■ EXERCISE TASK
Find each line in the records below that contains the word "location" and copy those lines.

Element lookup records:

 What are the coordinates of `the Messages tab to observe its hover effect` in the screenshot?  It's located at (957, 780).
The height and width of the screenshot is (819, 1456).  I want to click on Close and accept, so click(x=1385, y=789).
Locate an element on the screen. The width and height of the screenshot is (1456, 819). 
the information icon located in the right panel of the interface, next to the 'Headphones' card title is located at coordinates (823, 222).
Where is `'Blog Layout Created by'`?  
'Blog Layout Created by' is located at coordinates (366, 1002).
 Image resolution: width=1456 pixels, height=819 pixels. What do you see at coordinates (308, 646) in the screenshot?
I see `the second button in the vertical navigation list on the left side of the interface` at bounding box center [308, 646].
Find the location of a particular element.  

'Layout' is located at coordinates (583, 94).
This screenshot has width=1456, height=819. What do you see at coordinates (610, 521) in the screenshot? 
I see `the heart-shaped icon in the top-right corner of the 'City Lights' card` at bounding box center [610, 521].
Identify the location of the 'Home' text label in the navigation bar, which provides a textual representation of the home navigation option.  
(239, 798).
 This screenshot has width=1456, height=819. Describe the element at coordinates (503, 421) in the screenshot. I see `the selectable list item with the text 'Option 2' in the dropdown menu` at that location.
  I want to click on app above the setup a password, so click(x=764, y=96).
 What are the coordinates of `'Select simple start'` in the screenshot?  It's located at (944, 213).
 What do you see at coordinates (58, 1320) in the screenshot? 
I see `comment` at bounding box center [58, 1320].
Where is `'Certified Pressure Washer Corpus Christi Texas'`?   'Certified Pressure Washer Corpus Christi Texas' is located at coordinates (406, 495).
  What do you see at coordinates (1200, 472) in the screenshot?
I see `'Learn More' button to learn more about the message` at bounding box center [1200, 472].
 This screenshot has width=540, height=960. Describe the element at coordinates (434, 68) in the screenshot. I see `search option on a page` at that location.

■ PROBLEM SOLUTION
Find the location of a particular element.  
Identify the location of the 'Home' text label in the navigation bar, which provides a textual representation of the home navigation option.  
 This screenshot has width=1456, height=819. Describe the element at coordinates (503, 421) in the screenshot. I see `the selectable list item with the text 'Option 2' in the dropdown menu` at that location.
 This screenshot has width=540, height=960. Describe the element at coordinates (434, 68) in the screenshot. I see `search option on a page` at that location.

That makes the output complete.